Viennese d’origine, vive nella cittadina di Grillenberg, in Bassa Austria, lo scrittore è arrivato al poliziesco dopo essersi cimentato con racconti dell’orrore e di fantascienza, la vera chiave per capire il successo dei suoi libri va ricercata nella capacità di evocare senza mediazioni la paura e il dolore, e racconta di rilassarsi, tra la stesura di un manoscritto e l’altro, ascoltando heavy metal a tutto volume. Creatore di un’ampia galleria di personaggi e di più serie di romanzi, tra cui il cosiddetto «trittico della morte» di cui Longanesi ha pubblicato Sentenza di morte (pp. 514, euro 18,60), suo esordio italiano, Gruber è uno dei protagonisti della XIV edizione de L’isola delle storie. Festival letterario della Sardegna (oggi in dialogo alle 17,30 in Piazza Mesu Bidda con Matteo B. Bianchi e Tommaso Giagni) che si è aperto giovedi e si concluderà domenica a Gavoi.

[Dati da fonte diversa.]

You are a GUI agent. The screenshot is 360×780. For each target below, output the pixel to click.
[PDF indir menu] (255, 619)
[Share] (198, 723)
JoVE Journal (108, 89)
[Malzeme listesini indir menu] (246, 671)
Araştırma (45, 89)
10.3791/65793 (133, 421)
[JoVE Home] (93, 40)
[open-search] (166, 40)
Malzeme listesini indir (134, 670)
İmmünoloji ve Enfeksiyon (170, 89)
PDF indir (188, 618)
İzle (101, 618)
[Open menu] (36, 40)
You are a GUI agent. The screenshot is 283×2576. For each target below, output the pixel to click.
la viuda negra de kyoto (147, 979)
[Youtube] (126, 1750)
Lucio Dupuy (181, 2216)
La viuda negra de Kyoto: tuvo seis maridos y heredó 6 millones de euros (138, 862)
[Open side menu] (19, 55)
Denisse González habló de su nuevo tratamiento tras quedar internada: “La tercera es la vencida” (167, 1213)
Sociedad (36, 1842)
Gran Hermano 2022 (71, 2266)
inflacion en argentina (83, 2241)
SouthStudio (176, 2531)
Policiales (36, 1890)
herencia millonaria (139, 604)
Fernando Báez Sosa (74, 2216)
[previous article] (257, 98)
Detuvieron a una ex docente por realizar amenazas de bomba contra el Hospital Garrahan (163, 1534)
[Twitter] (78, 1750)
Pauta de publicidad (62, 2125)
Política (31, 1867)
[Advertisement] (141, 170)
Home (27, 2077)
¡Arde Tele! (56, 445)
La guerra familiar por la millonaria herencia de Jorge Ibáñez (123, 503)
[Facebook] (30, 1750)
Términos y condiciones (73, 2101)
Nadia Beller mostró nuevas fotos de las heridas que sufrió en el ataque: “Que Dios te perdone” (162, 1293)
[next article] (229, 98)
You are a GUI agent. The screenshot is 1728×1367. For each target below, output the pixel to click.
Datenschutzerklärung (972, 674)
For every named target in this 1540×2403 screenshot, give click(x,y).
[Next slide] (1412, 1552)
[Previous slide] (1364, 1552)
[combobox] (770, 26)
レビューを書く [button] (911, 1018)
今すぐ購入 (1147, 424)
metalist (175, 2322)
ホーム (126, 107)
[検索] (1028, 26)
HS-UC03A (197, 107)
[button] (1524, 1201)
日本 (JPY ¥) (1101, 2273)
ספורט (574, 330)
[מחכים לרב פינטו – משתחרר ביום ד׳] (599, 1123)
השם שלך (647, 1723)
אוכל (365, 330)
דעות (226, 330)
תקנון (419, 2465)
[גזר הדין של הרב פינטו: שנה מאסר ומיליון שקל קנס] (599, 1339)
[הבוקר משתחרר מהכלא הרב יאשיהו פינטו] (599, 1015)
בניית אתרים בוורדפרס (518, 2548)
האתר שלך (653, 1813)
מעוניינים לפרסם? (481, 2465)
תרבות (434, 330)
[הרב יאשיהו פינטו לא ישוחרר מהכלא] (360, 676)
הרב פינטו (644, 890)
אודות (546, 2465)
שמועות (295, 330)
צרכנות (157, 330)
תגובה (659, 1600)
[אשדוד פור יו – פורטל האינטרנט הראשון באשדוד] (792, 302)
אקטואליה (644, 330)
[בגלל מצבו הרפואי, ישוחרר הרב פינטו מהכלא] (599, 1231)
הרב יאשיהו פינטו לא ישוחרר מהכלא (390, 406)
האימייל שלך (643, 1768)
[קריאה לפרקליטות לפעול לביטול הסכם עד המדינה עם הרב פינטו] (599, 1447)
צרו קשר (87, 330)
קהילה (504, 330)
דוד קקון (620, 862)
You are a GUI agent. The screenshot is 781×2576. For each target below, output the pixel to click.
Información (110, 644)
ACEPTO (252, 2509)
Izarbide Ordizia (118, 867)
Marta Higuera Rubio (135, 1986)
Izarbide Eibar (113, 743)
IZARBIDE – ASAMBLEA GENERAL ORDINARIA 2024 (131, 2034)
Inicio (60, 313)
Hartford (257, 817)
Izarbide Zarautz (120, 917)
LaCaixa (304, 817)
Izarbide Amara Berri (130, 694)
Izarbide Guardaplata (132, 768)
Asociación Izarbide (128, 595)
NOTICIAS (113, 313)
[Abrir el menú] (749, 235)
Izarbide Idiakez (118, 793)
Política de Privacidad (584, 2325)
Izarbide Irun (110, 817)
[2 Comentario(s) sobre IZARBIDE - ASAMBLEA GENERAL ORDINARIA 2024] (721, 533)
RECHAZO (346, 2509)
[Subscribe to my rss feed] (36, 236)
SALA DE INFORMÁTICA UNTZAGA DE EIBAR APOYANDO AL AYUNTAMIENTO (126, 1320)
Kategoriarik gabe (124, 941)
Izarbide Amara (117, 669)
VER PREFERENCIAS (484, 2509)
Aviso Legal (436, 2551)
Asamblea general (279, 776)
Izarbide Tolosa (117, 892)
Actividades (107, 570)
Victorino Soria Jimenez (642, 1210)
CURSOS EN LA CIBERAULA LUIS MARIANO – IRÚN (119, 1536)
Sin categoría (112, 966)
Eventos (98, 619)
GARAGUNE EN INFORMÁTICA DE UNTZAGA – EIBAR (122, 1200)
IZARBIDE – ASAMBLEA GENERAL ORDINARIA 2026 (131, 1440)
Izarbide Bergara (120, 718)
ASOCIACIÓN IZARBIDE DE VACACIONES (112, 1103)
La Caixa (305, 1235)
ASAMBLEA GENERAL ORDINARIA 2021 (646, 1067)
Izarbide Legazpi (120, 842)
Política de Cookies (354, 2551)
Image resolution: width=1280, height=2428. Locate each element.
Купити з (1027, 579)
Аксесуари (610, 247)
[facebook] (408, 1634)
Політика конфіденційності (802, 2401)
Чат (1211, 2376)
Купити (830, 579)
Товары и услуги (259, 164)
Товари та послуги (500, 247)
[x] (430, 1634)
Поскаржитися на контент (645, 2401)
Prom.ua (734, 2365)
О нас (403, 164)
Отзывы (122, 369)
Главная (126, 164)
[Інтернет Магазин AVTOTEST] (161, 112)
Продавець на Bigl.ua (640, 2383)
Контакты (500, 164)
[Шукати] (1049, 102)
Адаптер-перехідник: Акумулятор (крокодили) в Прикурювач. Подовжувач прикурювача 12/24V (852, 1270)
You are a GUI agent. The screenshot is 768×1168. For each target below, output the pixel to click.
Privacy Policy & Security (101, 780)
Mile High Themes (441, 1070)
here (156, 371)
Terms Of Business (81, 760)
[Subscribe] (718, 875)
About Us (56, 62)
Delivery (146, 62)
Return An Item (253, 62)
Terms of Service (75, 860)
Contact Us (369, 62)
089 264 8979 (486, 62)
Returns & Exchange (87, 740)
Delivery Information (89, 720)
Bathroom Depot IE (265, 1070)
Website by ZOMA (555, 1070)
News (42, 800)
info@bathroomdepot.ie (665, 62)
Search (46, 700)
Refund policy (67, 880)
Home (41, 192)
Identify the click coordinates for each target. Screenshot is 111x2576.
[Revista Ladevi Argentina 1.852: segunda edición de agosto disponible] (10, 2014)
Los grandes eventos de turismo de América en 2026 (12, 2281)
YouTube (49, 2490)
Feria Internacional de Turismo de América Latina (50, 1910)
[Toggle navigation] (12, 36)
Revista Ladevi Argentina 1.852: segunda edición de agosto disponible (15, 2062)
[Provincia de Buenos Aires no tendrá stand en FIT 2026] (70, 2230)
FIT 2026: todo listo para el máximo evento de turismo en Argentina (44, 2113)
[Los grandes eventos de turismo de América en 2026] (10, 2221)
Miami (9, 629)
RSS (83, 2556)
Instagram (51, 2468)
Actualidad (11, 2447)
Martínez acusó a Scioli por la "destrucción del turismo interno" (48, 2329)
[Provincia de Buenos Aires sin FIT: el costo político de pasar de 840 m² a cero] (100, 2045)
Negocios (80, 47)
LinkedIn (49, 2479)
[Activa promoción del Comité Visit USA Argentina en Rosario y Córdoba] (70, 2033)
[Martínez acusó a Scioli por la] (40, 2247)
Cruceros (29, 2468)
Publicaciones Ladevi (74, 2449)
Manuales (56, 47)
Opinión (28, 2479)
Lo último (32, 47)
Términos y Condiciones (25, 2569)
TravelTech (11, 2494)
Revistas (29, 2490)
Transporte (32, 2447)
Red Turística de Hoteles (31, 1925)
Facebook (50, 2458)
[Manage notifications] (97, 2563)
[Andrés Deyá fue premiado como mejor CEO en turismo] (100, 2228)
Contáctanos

«La vita è essenzialmente dolore». Sentenza di morte si apre con questa citazione di Arthur Schopenhauer. I suoi romanzi possono essere considerati come una sorta di esplorazione dei confini del male?
Credo sia necessario farlo. Esplorare questi «confini» è il senso stesso della letteratura noir o thriller. O, almeno, i miei romanzi cercano di farlo. Di capire perché alcune persone possono incarnare davvero il male e perché questo luogo, il mondo e le nostre vite, possono trasformarsi in qualcosa di terribile. La prima cosa a cui punto quando inizio a scrivere qualcosa è proprio quella di dare un volto al «male», attraverso la figura di un criminale efferato, di un assassino, spesso però non solo crudele o folle, ma anche molto intelligente e organizzato. Così che cercare di impedirgli di portare a termine i suoi progetti, di continuare ad uccidere persone innocenti, sia una vera sfida.

Nel libro si respira un clima inquietante e sono molti i particolari crudi che segnalano come si sia entrati in un territorio dove tutto può accadere. Anche se non si conoscessero i suoi precedenti come autore di racconti horror e di science fiction si sarebbe portati a credere che è questo l’approccio al noir che la contraddistingue. Di cosa si nutre il suo immaginario?
Sono cresciuto con i romanzi di Stephen King, come con i film di Mario Bava e Dario Argento, ma anche con «i gialli» cinematografici degli anni 60 e 70, e con le storie di Dylan Dog, di cui purtroppo solo 66 sono state però tradotte in tedesco. Oltre a King amo molto anche Dean Koontz, Dennis Lehane, Thomas Harris, Joe Lansdale, Nelson DeMille e Jean-Christophe Grangé. Quando, a metà degli anni Novanta, ho cominciato a scrivere racconti e romanzi mi sono perciò indirizzato subito verso l’orrore e la fantascienza. Poi, pian piano mi sono avvicinato al noir, cercando di conservare però quello stesso sguardo, le medesime atmosfere malsane che avevo amato tanto da lettore. La prima storia che ho scritto raccontava di due serial killer che si incontrano a Praga e iniziano ad uccidere insieme, prima di eliminarsi l’un l’altro: avevo fatto incontrare il thriller con quel mondo magico e misterioso che avvolge da sempre quella città. E comunque, fin dal principio, anche prima che i miei romanzi cominciassero ad essere apprezzati dal grande pubblico, mi è stato ben chiaro che non avrei scritto mai qualcosa di buffo o che cerca di strizzare l’occhio al lettore per farlo divertire: le mie storie incutono paura e non sempre contengono un lieto fine.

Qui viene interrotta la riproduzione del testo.